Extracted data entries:
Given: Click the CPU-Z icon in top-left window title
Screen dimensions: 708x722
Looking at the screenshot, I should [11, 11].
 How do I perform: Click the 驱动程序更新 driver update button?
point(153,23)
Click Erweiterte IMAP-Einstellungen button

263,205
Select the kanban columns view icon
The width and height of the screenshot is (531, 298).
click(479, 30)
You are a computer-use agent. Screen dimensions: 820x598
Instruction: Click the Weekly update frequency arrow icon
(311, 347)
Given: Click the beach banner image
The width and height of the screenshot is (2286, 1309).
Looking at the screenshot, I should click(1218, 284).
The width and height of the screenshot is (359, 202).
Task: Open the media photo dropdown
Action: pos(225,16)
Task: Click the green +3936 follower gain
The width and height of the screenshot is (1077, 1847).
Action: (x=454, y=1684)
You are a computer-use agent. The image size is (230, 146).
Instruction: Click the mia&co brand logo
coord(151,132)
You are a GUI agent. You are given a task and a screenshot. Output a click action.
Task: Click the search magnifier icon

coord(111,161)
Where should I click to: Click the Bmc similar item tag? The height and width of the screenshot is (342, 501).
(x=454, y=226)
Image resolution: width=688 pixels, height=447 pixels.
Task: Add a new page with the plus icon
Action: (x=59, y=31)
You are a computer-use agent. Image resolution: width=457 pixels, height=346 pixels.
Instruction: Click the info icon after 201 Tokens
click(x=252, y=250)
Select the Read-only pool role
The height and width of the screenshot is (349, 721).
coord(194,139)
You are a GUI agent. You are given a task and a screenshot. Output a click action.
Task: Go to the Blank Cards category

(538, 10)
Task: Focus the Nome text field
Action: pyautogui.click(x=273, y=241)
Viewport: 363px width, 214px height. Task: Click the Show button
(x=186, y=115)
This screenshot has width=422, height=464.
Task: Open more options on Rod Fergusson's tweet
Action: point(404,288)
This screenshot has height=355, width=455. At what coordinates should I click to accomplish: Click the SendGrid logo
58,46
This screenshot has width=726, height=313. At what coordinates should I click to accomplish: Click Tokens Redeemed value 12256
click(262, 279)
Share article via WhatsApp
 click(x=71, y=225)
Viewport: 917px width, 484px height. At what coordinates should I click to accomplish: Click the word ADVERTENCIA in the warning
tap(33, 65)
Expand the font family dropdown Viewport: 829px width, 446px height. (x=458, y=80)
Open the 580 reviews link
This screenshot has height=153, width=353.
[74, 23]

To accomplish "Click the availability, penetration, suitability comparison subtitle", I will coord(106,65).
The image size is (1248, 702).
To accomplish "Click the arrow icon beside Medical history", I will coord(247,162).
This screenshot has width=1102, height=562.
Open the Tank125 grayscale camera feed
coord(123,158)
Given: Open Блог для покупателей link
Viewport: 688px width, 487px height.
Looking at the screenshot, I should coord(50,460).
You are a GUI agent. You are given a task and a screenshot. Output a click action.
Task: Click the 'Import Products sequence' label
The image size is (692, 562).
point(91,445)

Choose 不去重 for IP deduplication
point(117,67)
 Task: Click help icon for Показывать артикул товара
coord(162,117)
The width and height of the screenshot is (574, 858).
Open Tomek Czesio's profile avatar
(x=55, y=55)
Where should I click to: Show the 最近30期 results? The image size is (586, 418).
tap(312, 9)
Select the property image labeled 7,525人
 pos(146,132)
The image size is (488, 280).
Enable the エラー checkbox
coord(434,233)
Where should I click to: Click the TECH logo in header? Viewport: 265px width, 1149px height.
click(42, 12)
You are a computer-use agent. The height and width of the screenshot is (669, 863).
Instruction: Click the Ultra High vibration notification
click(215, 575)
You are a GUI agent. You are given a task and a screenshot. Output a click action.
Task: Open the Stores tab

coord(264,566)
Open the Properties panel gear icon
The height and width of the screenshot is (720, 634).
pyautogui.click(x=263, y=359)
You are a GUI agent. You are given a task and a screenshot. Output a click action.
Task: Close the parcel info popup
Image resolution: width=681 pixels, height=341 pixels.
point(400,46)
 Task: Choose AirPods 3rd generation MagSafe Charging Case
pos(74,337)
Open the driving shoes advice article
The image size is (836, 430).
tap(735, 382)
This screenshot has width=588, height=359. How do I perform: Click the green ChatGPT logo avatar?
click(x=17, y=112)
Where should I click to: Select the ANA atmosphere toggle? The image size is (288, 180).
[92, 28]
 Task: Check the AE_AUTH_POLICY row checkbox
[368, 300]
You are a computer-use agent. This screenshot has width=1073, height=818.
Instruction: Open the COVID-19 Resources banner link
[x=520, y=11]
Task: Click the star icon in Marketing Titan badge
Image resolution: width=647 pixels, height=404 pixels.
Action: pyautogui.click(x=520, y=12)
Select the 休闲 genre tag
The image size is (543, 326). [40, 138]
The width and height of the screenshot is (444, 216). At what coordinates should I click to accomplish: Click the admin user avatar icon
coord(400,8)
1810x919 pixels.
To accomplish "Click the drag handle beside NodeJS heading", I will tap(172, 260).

# TASK DIRECTIONS
When you output the entries, keep every word exactly as it stands.

# ANSWER SECTION
Given: Click the CPU-Z icon in top-left window title
Screen dimensions: 708x722
Looking at the screenshot, I should [11, 11].
 How do I perform: Click the 驱动程序更新 driver update button?
point(153,23)
Click Erweiterte IMAP-Einstellungen button

263,205
Select the kanban columns view icon
The width and height of the screenshot is (531, 298).
click(479, 30)
You are a computer-use agent. Screen dimensions: 820x598
Instruction: Click the Weekly update frequency arrow icon
(311, 347)
Given: Click the beach banner image
The width and height of the screenshot is (2286, 1309).
Looking at the screenshot, I should click(1218, 284).
The width and height of the screenshot is (359, 202).
Task: Open the media photo dropdown
Action: pos(225,16)
Task: Click the green +3936 follower gain
The width and height of the screenshot is (1077, 1847).
Action: (x=454, y=1684)
You are a computer-use agent. The image size is (230, 146).
Instruction: Click the mia&co brand logo
coord(151,132)
You are a GUI agent. You are given a task and a screenshot. Output a click action.
Task: Click the search magnifier icon

coord(111,161)
Where should I click to: Click the Bmc similar item tag? The height and width of the screenshot is (342, 501).
(x=454, y=226)
Image resolution: width=688 pixels, height=447 pixels.
Task: Add a new page with the plus icon
Action: (x=59, y=31)
You are a computer-use agent. Image resolution: width=457 pixels, height=346 pixels.
Instruction: Click the info icon after 201 Tokens
click(x=252, y=250)
Select the Read-only pool role
The height and width of the screenshot is (349, 721).
coord(194,139)
You are a GUI agent. You are given a task and a screenshot. Output a click action.
Task: Go to the Blank Cards category

(538, 10)
Task: Focus the Nome text field
Action: pyautogui.click(x=273, y=241)
Viewport: 363px width, 214px height. Task: Click the Show button
(x=186, y=115)
This screenshot has width=422, height=464.
Task: Open more options on Rod Fergusson's tweet
Action: point(404,288)
This screenshot has height=355, width=455. At what coordinates should I click to accomplish: Click the SendGrid logo
58,46
This screenshot has width=726, height=313. At what coordinates should I click to accomplish: Click Tokens Redeemed value 12256
click(262, 279)
Share article via WhatsApp
 click(x=71, y=225)
Viewport: 917px width, 484px height. At what coordinates should I click to accomplish: Click the word ADVERTENCIA in the warning
tap(33, 65)
Expand the font family dropdown Viewport: 829px width, 446px height. (x=458, y=80)
Open the 580 reviews link
This screenshot has height=153, width=353.
[74, 23]

To accomplish "Click the availability, penetration, suitability comparison subtitle", I will coord(106,65).
The image size is (1248, 702).
To accomplish "Click the arrow icon beside Medical history", I will coord(247,162).
This screenshot has width=1102, height=562.
Open the Tank125 grayscale camera feed
coord(123,158)
Given: Open Блог для покупателей link
Viewport: 688px width, 487px height.
Looking at the screenshot, I should coord(50,460).
You are a GUI agent. You are given a task and a screenshot. Output a click action.
Task: Click the 'Import Products sequence' label
The image size is (692, 562).
point(91,445)

Choose 不去重 for IP deduplication
point(117,67)
 Task: Click help icon for Показывать артикул товара
coord(162,117)
The width and height of the screenshot is (574, 858).
Open Tomek Czesio's profile avatar
(x=55, y=55)
Where should I click to: Show the 最近30期 results? The image size is (586, 418).
tap(312, 9)
Select the property image labeled 7,525人
 pos(146,132)
The image size is (488, 280).
Enable the エラー checkbox
coord(434,233)
Where should I click to: Click the TECH logo in header? Viewport: 265px width, 1149px height.
click(42, 12)
You are a computer-use agent. The height and width of the screenshot is (669, 863).
Instruction: Click the Ultra High vibration notification
click(215, 575)
You are a GUI agent. You are given a task and a screenshot. Output a click action.
Task: Open the Stores tab

coord(264,566)
Open the Properties panel gear icon
The height and width of the screenshot is (720, 634).
pyautogui.click(x=263, y=359)
You are a GUI agent. You are given a task and a screenshot. Output a click action.
Task: Close the parcel info popup
Image resolution: width=681 pixels, height=341 pixels.
point(400,46)
 Task: Choose AirPods 3rd generation MagSafe Charging Case
pos(74,337)
Open the driving shoes advice article
The image size is (836, 430).
tap(735, 382)
This screenshot has width=588, height=359. How do I perform: Click the green ChatGPT logo avatar?
click(x=17, y=112)
Where should I click to: Select the ANA atmosphere toggle? The image size is (288, 180).
[92, 28]
 Task: Check the AE_AUTH_POLICY row checkbox
[368, 300]
You are a computer-use agent. This screenshot has width=1073, height=818.
Instruction: Open the COVID-19 Resources banner link
[x=520, y=11]
Task: Click the star icon in Marketing Titan badge
Image resolution: width=647 pixels, height=404 pixels.
Action: pyautogui.click(x=520, y=12)
Select the 休闲 genre tag
The image size is (543, 326). [40, 138]
The width and height of the screenshot is (444, 216). At what coordinates should I click to accomplish: Click the admin user avatar icon
coord(400,8)
1810x919 pixels.
To accomplish "Click the drag handle beside NodeJS heading", I will tap(172, 260).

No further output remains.